--- start of EXERCISE INPUTS ---

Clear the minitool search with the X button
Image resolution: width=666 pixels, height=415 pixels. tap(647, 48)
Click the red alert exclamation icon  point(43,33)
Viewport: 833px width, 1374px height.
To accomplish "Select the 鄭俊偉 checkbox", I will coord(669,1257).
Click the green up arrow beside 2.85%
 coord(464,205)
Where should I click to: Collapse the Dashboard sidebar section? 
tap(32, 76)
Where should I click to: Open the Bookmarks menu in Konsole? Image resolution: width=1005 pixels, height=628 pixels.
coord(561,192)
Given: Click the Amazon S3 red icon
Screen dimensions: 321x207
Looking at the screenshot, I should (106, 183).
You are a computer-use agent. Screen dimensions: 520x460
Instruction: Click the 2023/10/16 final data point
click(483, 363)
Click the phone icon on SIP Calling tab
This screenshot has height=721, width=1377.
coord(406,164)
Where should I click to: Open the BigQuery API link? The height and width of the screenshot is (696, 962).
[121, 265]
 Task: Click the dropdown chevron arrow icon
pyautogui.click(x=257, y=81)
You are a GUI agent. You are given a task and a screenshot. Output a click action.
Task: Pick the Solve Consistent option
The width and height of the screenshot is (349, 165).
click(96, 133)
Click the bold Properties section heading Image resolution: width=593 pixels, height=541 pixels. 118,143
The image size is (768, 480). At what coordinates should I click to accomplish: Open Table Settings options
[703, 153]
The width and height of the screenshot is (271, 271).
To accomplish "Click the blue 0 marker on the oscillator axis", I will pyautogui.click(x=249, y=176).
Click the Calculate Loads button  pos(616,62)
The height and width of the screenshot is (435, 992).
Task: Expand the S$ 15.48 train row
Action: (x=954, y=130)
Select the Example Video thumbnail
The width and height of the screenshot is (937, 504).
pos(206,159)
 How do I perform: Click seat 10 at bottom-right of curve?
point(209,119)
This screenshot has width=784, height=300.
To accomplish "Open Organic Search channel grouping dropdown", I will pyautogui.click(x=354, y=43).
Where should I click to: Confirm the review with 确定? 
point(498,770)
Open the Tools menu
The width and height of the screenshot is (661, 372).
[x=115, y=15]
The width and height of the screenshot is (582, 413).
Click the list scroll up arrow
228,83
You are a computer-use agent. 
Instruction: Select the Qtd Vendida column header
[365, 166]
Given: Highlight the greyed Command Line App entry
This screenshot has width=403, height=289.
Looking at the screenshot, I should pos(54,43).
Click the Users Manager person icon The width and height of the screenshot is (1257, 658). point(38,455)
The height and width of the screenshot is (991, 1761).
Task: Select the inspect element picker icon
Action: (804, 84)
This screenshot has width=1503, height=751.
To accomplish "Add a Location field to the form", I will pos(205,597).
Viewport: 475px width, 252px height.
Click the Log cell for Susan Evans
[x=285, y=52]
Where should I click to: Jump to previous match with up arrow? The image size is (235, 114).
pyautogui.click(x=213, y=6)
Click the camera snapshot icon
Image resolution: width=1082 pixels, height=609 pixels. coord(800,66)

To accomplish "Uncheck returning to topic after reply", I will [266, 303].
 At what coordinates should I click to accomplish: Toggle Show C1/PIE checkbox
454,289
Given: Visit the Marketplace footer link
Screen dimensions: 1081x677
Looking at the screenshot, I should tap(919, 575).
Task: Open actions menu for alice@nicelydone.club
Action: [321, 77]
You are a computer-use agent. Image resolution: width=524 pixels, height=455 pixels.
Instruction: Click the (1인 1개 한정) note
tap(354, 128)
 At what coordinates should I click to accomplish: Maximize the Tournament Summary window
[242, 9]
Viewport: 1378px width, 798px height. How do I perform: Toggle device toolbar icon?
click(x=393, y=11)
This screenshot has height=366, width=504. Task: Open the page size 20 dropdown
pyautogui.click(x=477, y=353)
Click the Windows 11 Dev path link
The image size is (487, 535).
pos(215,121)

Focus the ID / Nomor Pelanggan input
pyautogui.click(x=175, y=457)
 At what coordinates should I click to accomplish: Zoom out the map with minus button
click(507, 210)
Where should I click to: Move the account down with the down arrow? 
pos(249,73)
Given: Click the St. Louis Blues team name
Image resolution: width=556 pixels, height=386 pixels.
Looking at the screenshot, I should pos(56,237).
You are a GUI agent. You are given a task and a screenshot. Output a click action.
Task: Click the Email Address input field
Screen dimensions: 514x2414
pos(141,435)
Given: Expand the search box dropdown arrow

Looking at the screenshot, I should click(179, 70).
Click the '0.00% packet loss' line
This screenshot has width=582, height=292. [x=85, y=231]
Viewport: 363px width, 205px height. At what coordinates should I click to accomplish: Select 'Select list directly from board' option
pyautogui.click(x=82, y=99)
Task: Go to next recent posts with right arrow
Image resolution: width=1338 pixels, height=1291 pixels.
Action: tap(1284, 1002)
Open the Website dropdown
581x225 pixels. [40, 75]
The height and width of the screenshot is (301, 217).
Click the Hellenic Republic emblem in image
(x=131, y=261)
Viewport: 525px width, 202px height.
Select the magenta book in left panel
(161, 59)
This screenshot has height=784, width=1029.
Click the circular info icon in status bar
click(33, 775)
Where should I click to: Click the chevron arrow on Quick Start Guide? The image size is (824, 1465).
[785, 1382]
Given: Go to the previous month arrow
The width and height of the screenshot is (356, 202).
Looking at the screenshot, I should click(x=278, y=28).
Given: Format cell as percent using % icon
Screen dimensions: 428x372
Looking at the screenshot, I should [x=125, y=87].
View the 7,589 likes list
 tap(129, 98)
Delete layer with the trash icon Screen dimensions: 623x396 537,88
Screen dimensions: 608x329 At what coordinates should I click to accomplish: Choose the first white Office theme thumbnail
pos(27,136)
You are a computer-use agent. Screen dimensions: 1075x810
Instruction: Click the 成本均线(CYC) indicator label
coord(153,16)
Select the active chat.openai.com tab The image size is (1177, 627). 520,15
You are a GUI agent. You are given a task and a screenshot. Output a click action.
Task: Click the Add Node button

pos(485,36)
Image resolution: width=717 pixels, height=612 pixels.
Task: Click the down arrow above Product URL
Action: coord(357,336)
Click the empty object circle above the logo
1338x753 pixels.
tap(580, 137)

--- end of EXERCISE INPUTS ---

Repeat the data above from the line with "The width and height of the screenshot is (582, 413)." up to and including the line with "Looking at the screenshot, I should pos(54,43).".

TASK OUTPUT:
The width and height of the screenshot is (582, 413).
Click the list scroll up arrow
228,83
You are a computer-use agent. 
Instruction: Select the Qtd Vendida column header
[365, 166]
Given: Highlight the greyed Command Line App entry
This screenshot has width=403, height=289.
Looking at the screenshot, I should pos(54,43).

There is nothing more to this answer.